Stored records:
'''
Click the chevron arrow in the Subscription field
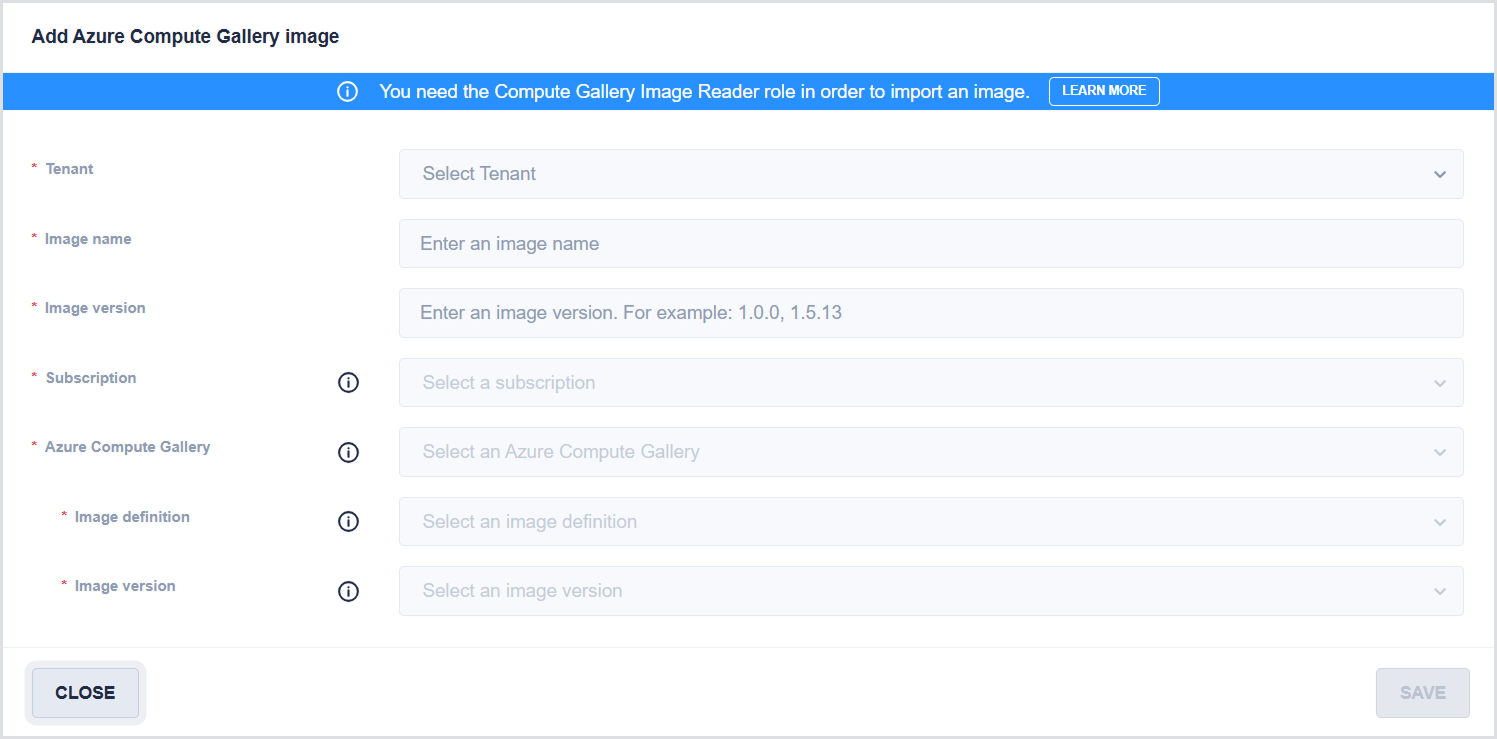The image size is (1497, 739). coord(1439,383)
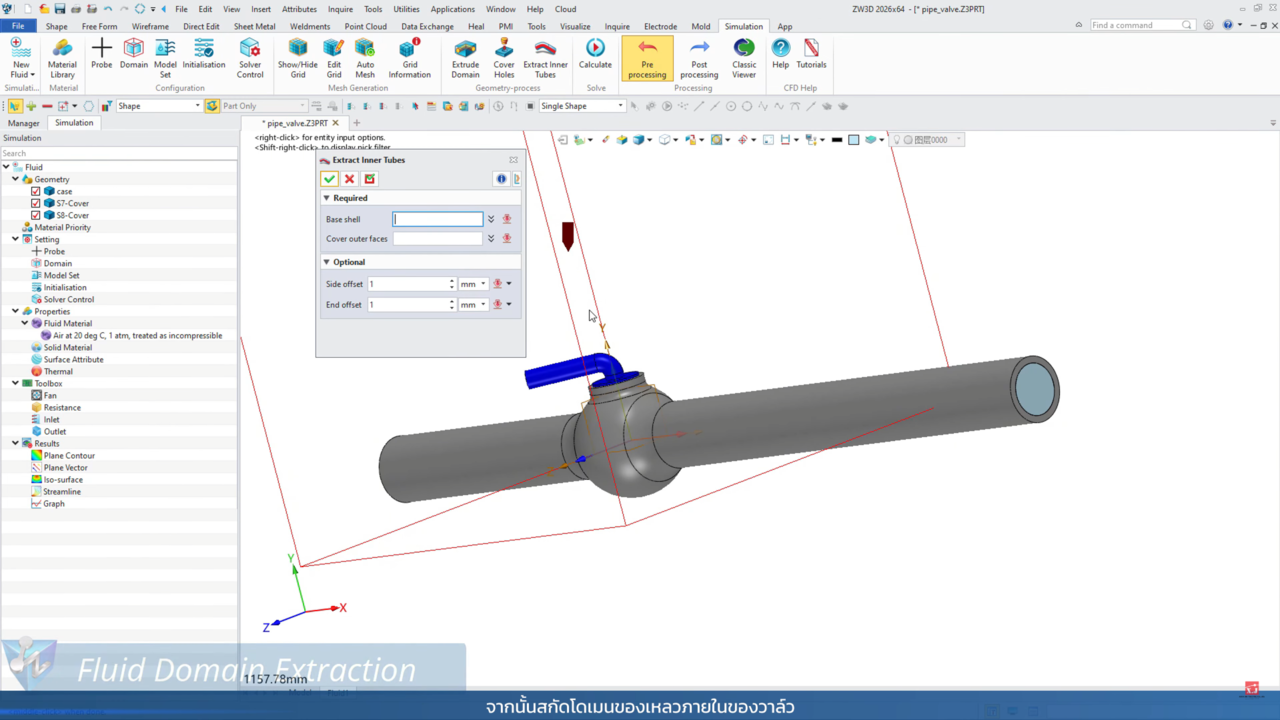Increase the End offset stepper value
The width and height of the screenshot is (1280, 720).
(452, 301)
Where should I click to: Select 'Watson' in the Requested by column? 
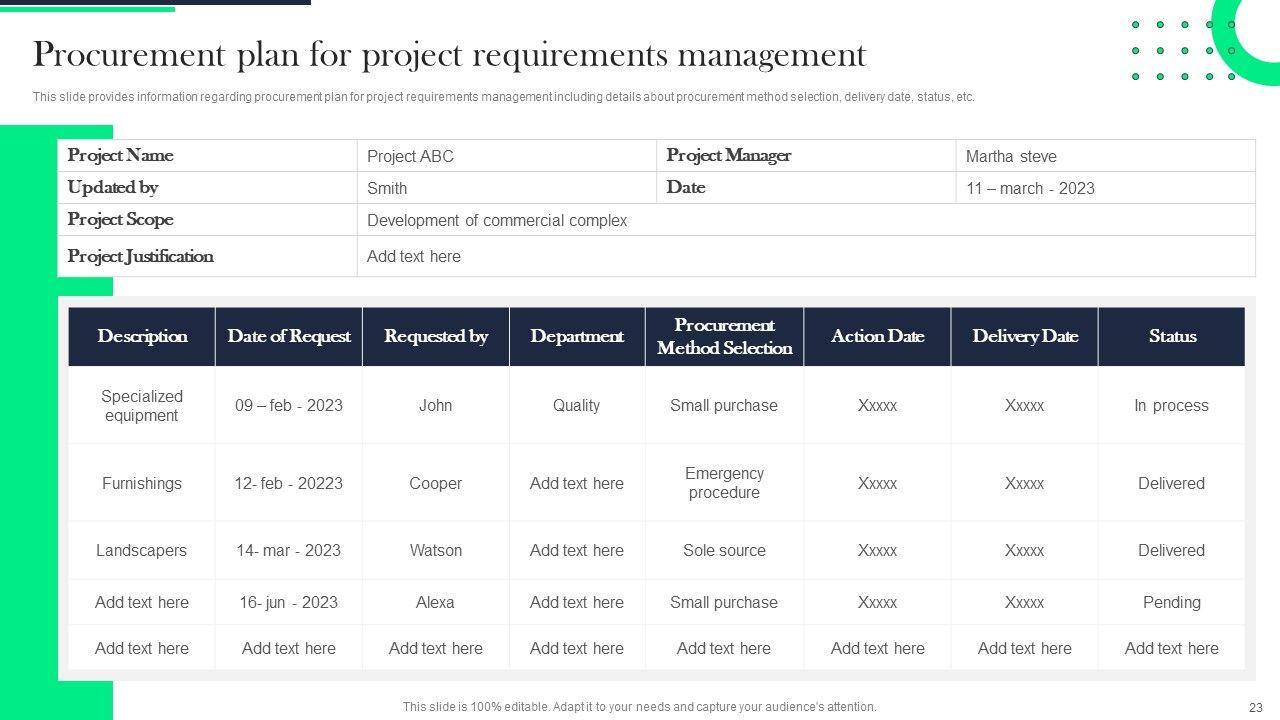(x=436, y=550)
'''
Problem to work on:
All of the entries above should be copied exactly, with the images left out.

Answer for the task:
Click the chevron arrow in the Subscription field
The image size is (1497, 739). coord(1439,383)
Increase the End offset stepper value
The width and height of the screenshot is (1280, 720).
(452, 301)
Where should I click to: Select 'Watson' in the Requested by column? 
(x=436, y=550)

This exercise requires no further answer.